Input material:

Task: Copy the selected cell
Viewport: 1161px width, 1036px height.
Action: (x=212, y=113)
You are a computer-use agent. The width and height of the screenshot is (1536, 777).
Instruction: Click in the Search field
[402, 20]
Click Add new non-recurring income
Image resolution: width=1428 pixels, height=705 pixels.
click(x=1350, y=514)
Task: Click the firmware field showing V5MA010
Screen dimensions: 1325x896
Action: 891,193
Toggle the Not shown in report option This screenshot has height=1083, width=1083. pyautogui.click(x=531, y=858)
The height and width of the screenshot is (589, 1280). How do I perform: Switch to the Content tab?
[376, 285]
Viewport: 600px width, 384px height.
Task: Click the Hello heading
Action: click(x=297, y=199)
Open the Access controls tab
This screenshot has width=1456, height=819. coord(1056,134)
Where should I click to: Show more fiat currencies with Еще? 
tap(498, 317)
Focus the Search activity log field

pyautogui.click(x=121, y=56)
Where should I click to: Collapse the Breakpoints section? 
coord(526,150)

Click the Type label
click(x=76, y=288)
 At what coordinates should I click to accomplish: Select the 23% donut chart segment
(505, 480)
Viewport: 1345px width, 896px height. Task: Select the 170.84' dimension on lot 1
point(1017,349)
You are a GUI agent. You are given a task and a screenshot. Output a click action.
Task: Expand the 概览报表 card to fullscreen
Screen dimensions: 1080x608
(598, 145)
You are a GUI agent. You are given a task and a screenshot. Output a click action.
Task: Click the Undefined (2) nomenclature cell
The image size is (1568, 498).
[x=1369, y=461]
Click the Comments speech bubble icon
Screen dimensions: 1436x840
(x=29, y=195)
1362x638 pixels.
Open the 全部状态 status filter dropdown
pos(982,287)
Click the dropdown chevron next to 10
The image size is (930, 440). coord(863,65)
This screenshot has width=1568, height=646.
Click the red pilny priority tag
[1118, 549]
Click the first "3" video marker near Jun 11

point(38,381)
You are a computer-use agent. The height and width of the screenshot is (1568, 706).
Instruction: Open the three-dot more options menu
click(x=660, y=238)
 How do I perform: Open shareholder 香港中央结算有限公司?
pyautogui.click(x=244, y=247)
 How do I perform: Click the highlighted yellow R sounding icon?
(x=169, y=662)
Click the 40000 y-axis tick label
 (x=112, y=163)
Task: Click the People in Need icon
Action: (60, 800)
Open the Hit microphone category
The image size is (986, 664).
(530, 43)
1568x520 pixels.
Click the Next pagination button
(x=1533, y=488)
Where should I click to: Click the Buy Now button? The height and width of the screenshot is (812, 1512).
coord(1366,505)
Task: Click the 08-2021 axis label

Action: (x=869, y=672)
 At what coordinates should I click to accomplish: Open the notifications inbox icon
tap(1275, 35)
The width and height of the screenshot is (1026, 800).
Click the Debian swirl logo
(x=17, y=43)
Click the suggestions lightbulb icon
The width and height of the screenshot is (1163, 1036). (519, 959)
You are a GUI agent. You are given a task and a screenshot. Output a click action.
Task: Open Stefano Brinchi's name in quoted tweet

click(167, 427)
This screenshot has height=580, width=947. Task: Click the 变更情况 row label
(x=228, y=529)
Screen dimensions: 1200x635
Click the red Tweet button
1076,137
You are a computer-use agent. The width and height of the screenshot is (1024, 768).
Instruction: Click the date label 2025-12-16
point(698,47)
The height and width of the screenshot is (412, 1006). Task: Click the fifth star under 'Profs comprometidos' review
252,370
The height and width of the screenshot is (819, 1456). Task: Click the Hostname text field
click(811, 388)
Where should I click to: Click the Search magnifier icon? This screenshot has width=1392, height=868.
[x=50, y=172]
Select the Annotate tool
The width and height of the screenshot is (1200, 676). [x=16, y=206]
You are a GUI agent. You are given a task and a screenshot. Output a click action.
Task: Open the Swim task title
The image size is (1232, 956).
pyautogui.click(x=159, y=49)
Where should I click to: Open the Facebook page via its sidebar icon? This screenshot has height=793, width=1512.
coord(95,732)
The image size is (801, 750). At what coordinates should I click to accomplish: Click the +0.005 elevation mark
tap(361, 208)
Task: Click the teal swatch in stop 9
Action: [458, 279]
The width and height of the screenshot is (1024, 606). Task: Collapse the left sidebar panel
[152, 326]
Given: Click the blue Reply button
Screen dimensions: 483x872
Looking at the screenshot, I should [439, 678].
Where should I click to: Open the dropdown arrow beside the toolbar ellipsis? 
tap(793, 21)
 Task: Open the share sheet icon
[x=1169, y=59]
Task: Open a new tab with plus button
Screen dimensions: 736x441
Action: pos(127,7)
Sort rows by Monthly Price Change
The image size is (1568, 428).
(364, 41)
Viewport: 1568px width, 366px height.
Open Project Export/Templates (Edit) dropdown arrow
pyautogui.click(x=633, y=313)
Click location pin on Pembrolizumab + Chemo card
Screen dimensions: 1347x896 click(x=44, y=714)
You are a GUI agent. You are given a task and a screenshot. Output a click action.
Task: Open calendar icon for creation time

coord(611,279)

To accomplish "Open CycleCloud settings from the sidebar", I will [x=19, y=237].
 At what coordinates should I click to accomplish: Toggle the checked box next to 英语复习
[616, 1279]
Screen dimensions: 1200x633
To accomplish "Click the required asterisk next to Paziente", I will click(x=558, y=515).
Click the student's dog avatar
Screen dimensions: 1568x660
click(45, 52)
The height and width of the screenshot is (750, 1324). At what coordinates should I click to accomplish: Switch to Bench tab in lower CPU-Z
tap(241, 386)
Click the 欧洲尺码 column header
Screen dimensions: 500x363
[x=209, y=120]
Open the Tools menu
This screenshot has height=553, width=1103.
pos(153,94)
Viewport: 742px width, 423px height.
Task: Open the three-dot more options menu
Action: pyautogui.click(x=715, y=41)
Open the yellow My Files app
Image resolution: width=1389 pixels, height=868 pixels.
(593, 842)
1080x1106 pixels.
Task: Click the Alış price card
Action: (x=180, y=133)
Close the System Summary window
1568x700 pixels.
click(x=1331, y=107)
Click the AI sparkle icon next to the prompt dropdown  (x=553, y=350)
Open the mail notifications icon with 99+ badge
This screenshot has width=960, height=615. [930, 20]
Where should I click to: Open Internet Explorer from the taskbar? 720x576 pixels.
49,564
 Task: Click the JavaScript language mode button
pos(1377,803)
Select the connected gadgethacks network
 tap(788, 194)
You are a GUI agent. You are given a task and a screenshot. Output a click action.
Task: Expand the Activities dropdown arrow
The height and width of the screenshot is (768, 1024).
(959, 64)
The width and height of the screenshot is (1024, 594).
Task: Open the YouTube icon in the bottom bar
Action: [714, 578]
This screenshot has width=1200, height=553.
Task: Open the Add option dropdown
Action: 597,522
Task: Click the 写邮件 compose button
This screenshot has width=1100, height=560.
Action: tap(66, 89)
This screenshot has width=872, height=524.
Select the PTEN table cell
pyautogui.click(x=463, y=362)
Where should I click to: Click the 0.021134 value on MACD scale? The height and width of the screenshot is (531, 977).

Exercise details: Retype, word for word, the lines starting with the line that contains "Task: Open a new tab with plus button" and going on through the line that contains "Click the AI".

In response:
Task: Open a new tab with plus button
Screen dimensions: 736x441
Action: pos(127,7)
Sort rows by Monthly Price Change
The image size is (1568, 428).
(364, 41)
Viewport: 1568px width, 366px height.
Open Project Export/Templates (Edit) dropdown arrow
pyautogui.click(x=633, y=313)
Click location pin on Pembrolizumab + Chemo card
Screen dimensions: 1347x896 click(x=44, y=714)
You are a GUI agent. You are given a task and a screenshot. Output a click action.
Task: Open calendar icon for creation time

coord(611,279)

To accomplish "Open CycleCloud settings from the sidebar", I will [x=19, y=237].
 At what coordinates should I click to accomplish: Toggle the checked box next to 英语复习
[616, 1279]
Screen dimensions: 1200x633
To accomplish "Click the required asterisk next to Paziente", I will click(x=558, y=515).
Click the student's dog avatar
Screen dimensions: 1568x660
click(45, 52)
The height and width of the screenshot is (750, 1324). At what coordinates should I click to accomplish: Switch to Bench tab in lower CPU-Z
tap(241, 386)
Click the 欧洲尺码 column header
Screen dimensions: 500x363
[x=209, y=120]
Open the Tools menu
This screenshot has height=553, width=1103.
pos(153,94)
Viewport: 742px width, 423px height.
Task: Open the three-dot more options menu
Action: pyautogui.click(x=715, y=41)
Open the yellow My Files app
Image resolution: width=1389 pixels, height=868 pixels.
(593, 842)
1080x1106 pixels.
Task: Click the Alış price card
Action: (x=180, y=133)
Close the System Summary window
1568x700 pixels.
click(x=1331, y=107)
Click the AI sparkle icon next to the prompt dropdown  (x=553, y=350)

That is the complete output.